Fin dal suo esordio quale costruttore di trattori, nel 1928, Landini restò sempre fedele ai propulsori a testacalda, motori semplici, robusti e di facile manutenzione. Tale formula permise alla Casa di essere protagonista del mercato fino all’inizio degli Anni 50 del secolo scorso, quando i motori diesel, diventati sempre più affidabili compatti e prestanti, cominciarono a mettere alle corde i testacalda.

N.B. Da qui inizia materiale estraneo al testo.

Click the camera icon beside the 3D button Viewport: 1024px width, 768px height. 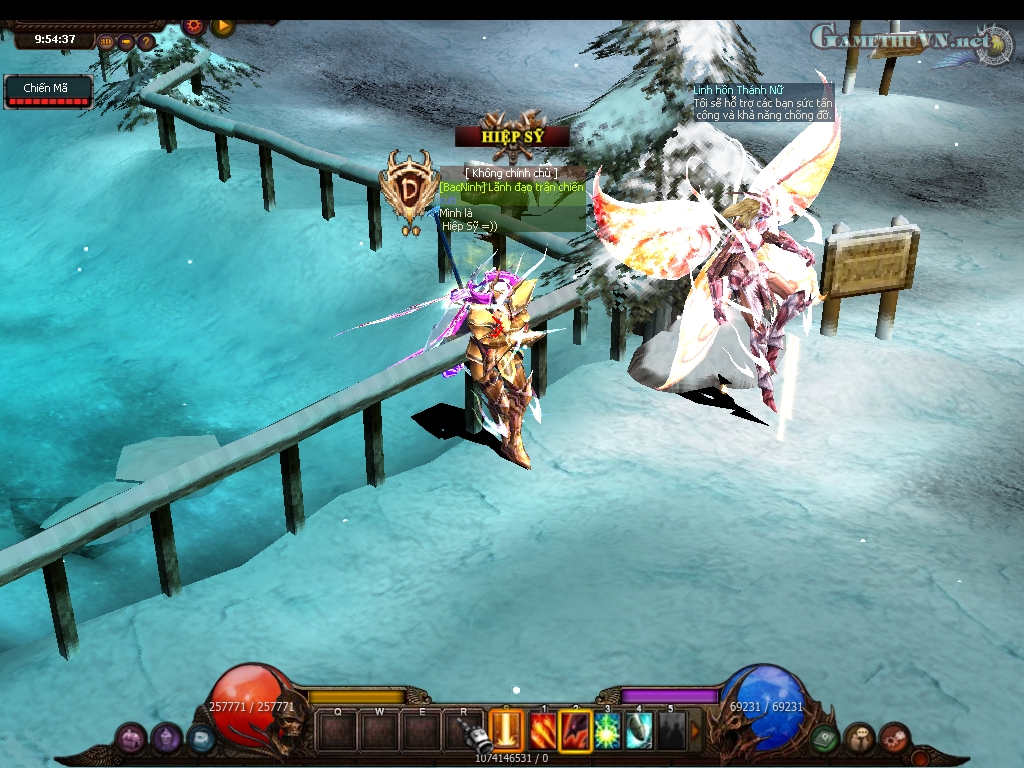coord(126,42)
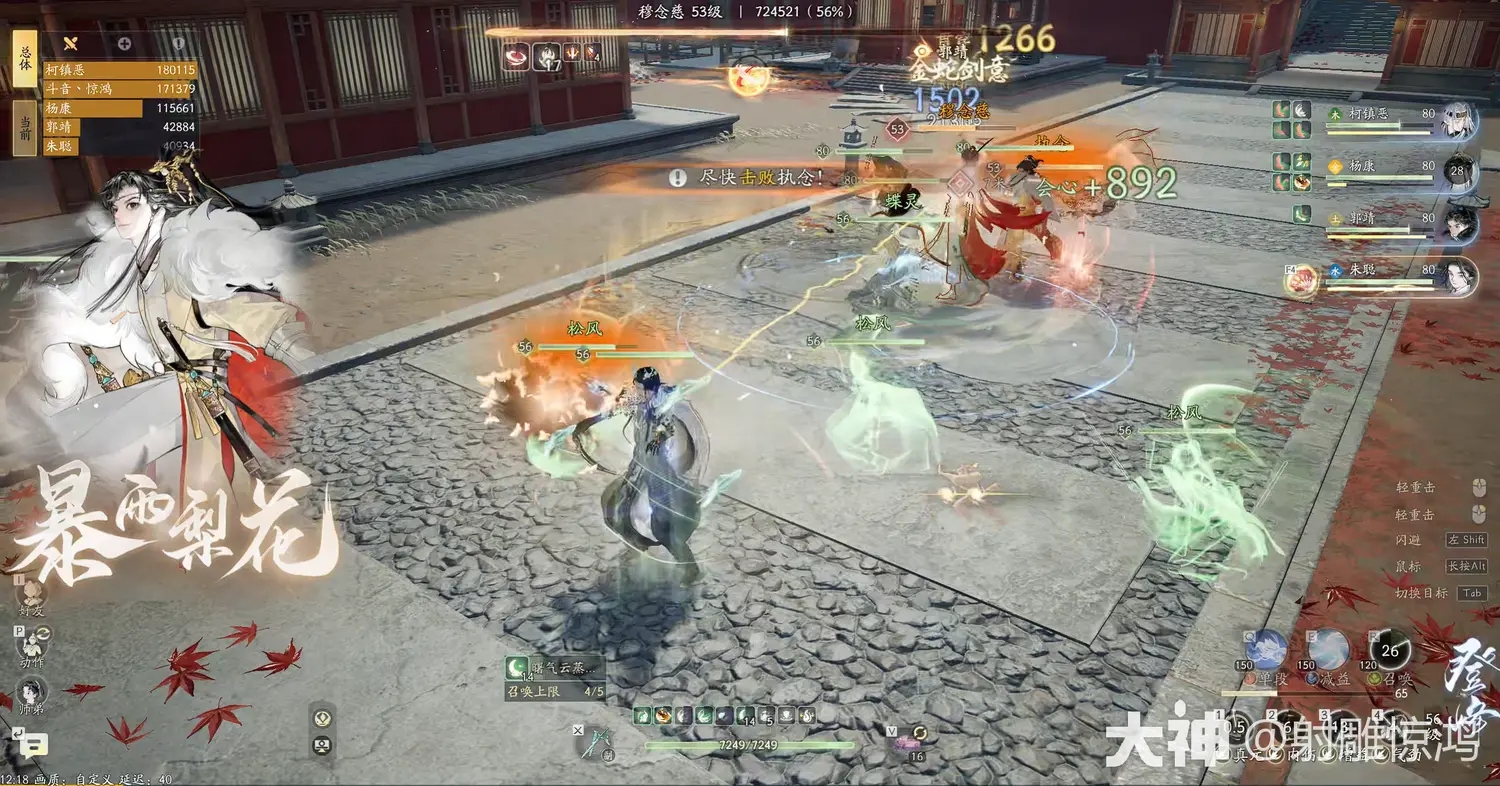
Task: Activate the 召唤 summon skill
Action: point(1389,651)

Landini tenne duro, ma venne lentamente surclassato sul mercato italiano da Fiat e subì anche il sorpasso di Same.
A Fabbrico, pur continuando a sviluppare dei trattori testacalda attuali e prestazionali come i modelli “30”, “Maior 44” e “35/8”, si resero conto che quel tipo di motorizzazione aveva segnato il suo tempo ed era necessario passare ad altro.
Landinetta: un po’ trattore, un po’ porta-attrezzi
Fu così che verso il 1955, sotto la guida di James Landini, la direzione tecnica per non rinnegare ventisette anni di fedeltà al testacalda concepì un trattore completamente nuovo che non sostituiva quelli esistenti puntando piuttosto ad aprire una nuova classe merceologica proponendosi quale “utilitaria dei campi”, una tipologia di veicolo sondata nel 1931 da MotoMeccanica con il suo “Balilla” ma poi caduta in disuso.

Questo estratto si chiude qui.